# Exercise requirements
Once you reach the line containing "Console (45, 1801)" in the entries below, write out that line and each one after it down to the line containing "APPLE IPHONE AIR", exactly and with nothing added.

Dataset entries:

*** Block opens ***

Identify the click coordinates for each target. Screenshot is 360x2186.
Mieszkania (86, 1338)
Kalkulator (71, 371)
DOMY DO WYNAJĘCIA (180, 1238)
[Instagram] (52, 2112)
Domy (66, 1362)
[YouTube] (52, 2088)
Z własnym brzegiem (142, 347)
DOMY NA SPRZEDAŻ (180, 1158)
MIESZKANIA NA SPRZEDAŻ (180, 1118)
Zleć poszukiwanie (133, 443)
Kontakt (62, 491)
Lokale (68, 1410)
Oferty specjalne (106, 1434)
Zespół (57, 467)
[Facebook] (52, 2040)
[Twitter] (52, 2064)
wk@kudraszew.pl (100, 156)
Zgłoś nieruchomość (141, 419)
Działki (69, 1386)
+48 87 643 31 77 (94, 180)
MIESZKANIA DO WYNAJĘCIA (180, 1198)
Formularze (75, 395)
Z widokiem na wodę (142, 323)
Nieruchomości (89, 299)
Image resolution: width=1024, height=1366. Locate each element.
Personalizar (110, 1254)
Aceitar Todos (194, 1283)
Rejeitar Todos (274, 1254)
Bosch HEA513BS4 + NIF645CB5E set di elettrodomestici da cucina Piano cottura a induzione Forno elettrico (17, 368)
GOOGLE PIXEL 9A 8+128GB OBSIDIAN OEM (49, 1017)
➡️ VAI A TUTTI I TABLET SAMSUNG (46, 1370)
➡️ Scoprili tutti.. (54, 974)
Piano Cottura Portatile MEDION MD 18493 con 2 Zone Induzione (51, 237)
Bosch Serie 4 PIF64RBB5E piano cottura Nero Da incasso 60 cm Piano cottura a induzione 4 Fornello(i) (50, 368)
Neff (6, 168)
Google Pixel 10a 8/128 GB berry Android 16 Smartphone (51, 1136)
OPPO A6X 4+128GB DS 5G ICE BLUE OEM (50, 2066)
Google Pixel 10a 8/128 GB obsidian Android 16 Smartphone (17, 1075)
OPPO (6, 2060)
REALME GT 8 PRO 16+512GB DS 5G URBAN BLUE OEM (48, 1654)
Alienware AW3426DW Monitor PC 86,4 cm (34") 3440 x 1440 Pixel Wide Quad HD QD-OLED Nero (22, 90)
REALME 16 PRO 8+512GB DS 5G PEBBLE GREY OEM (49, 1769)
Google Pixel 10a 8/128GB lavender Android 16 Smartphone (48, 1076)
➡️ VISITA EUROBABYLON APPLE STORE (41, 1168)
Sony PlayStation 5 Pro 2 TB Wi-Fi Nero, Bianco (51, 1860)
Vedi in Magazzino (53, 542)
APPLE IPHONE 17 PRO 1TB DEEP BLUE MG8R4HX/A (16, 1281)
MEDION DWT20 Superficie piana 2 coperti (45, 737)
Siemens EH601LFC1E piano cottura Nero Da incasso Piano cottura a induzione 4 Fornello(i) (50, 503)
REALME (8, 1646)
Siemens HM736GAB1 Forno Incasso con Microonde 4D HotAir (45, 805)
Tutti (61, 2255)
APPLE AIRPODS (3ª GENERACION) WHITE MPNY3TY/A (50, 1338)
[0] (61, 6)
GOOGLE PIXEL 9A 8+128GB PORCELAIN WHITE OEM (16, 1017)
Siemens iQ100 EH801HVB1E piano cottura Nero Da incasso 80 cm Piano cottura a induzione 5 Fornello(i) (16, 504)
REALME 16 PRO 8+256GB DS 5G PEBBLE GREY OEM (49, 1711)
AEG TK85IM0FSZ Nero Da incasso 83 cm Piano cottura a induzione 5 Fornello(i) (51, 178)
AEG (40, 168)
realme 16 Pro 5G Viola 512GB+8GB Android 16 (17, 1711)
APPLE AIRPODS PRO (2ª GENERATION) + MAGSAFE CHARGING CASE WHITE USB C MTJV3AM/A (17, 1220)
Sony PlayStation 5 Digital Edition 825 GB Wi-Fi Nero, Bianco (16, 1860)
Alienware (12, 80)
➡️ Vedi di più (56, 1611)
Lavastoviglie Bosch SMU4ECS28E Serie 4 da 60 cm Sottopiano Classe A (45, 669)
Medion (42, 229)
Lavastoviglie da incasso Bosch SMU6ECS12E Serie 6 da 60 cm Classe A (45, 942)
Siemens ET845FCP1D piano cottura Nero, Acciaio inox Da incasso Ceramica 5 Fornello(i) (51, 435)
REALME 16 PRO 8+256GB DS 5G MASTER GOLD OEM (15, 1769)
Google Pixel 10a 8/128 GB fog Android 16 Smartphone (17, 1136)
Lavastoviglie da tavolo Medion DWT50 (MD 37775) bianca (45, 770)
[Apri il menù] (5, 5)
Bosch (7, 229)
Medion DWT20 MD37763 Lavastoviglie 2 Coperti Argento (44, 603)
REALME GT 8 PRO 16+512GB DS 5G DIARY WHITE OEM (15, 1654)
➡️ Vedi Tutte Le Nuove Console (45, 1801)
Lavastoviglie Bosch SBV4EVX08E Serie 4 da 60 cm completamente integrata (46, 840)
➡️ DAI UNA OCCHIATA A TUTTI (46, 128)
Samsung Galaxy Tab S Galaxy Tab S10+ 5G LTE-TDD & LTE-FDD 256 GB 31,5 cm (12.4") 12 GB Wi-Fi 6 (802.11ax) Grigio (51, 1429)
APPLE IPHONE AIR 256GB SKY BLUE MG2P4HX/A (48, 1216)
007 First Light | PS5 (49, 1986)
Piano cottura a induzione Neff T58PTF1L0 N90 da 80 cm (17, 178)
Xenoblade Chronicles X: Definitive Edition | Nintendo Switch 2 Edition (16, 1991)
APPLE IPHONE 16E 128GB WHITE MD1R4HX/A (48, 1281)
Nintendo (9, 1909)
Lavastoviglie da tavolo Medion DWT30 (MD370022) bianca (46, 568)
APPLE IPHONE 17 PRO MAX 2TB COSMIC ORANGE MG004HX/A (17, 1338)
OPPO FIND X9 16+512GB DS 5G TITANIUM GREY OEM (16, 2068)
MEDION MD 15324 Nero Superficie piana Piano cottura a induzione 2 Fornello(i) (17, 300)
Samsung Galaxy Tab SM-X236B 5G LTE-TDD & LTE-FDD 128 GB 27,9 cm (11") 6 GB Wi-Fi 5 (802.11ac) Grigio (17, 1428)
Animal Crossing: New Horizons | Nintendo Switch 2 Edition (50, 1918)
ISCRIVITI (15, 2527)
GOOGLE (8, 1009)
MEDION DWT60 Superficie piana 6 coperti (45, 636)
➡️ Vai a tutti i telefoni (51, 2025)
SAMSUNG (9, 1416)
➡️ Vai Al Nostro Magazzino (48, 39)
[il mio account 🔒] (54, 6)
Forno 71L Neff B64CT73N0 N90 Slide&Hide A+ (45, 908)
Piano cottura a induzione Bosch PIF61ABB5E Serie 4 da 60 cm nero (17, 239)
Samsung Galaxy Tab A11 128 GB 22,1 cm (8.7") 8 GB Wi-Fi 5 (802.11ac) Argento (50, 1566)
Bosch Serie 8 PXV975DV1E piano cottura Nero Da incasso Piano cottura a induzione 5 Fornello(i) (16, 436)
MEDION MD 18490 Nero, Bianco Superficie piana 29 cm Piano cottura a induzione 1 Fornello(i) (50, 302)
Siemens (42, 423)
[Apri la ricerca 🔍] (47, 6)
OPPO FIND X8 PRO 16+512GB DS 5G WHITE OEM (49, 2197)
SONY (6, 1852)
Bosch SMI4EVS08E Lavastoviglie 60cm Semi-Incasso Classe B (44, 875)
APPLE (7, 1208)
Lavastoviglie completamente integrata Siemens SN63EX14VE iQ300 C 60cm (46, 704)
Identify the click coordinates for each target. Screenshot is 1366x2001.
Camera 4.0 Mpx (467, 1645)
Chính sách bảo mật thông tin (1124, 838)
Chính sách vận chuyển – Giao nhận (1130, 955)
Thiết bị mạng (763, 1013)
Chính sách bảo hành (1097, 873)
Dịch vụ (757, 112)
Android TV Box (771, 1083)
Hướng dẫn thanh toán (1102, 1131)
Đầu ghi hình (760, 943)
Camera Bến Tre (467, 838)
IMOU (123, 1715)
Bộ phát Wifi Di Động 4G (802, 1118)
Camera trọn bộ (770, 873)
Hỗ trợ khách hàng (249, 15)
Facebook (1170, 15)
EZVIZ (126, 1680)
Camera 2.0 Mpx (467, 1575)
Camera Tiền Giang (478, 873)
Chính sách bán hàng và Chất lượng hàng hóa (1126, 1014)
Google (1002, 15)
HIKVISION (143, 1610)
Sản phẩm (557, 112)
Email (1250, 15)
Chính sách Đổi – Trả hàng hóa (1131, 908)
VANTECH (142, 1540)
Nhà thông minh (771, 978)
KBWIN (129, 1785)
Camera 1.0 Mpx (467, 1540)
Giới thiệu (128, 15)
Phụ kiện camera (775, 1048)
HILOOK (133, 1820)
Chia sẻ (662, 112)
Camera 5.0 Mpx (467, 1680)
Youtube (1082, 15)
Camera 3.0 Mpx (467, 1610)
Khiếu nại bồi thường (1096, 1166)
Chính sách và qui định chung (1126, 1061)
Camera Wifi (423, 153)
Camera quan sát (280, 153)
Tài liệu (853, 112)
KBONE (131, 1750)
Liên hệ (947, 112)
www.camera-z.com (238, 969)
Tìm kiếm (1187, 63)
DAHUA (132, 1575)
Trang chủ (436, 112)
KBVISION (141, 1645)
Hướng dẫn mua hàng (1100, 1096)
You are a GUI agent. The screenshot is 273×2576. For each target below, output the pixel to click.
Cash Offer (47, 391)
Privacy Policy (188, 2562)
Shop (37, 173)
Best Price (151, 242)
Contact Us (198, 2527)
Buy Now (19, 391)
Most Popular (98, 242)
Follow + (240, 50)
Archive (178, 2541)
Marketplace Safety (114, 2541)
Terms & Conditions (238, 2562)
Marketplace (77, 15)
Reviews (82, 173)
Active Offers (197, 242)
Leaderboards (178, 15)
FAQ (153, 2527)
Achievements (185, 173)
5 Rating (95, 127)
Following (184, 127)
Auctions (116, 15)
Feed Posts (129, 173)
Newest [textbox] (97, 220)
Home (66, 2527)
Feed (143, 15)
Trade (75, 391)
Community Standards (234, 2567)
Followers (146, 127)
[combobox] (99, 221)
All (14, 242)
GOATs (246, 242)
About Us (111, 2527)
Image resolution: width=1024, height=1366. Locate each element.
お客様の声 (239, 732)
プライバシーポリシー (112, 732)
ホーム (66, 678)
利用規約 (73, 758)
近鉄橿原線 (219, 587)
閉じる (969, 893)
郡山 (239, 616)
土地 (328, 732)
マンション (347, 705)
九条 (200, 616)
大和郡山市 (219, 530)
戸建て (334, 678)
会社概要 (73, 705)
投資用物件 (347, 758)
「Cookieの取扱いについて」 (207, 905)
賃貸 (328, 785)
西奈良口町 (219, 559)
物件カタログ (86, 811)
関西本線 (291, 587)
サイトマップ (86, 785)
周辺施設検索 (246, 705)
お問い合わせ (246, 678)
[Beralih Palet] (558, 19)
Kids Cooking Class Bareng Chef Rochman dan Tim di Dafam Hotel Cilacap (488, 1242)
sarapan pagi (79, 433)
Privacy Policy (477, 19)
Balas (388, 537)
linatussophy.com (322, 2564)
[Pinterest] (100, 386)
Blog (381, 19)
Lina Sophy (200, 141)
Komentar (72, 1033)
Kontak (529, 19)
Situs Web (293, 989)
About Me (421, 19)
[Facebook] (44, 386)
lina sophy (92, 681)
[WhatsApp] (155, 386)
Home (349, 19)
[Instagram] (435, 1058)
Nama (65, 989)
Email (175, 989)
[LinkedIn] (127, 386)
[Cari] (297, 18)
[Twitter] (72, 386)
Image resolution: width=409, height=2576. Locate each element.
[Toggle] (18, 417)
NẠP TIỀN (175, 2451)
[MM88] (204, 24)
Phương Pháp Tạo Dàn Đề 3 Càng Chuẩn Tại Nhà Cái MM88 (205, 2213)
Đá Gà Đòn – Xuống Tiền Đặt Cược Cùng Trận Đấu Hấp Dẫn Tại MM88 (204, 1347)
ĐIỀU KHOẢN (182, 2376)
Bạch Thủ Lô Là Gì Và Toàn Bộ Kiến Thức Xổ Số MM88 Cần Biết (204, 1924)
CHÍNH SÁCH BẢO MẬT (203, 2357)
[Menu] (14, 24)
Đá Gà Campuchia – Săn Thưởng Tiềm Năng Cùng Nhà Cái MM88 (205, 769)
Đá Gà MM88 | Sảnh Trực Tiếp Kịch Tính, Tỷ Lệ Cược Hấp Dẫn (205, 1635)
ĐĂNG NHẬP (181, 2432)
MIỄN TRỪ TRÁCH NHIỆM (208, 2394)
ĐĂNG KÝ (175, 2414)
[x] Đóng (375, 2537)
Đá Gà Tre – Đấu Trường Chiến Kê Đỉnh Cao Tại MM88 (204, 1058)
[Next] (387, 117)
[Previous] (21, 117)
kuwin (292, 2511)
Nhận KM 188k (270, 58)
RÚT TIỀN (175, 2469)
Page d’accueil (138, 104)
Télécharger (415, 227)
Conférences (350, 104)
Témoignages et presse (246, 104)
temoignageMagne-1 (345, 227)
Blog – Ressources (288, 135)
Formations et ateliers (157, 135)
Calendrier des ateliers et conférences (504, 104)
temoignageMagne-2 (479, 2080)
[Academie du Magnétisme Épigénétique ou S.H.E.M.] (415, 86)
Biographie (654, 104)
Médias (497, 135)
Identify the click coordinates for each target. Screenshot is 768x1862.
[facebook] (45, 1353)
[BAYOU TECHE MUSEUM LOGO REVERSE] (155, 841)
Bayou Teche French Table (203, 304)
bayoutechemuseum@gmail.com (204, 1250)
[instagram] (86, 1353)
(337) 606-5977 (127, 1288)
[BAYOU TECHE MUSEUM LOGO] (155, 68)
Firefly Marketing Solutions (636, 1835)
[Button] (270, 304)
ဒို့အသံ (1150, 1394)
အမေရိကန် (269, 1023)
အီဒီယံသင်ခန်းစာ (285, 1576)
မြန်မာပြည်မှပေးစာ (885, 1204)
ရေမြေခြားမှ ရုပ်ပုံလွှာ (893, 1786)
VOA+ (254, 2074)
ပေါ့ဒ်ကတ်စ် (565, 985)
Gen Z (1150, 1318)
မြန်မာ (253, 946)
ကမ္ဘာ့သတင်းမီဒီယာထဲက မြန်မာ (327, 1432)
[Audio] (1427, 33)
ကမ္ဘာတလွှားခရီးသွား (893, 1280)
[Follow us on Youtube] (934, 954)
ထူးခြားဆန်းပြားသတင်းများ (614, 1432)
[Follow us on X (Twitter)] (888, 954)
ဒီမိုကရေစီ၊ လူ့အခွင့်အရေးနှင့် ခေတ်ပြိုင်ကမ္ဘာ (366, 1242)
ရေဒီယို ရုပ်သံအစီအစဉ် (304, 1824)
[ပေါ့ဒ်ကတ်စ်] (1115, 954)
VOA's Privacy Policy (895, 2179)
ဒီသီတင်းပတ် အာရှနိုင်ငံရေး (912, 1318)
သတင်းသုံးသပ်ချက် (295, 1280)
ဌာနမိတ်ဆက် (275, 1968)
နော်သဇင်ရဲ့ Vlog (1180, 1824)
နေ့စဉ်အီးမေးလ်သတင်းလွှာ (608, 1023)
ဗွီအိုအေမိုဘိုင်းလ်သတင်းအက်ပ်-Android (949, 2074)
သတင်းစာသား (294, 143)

*** Block closes ***

# Answer below
➡️ Vedi Tutte Le Nuove Console (45, 1801)
Lavastoviglie Bosch SBV4EVX08E Serie 4 da 60 cm completamente integrata (46, 840)
➡️ DAI UNA OCCHIATA A TUTTI (46, 128)
Samsung Galaxy Tab S Galaxy Tab S10+ 5G LTE-TDD & LTE-FDD 256 GB 31,5 cm (12.4") 12 GB Wi-Fi 6 (802.11ax) Grigio (51, 1429)
APPLE IPHONE AIR 256GB SKY BLUE MG2P4HX/A (48, 1216)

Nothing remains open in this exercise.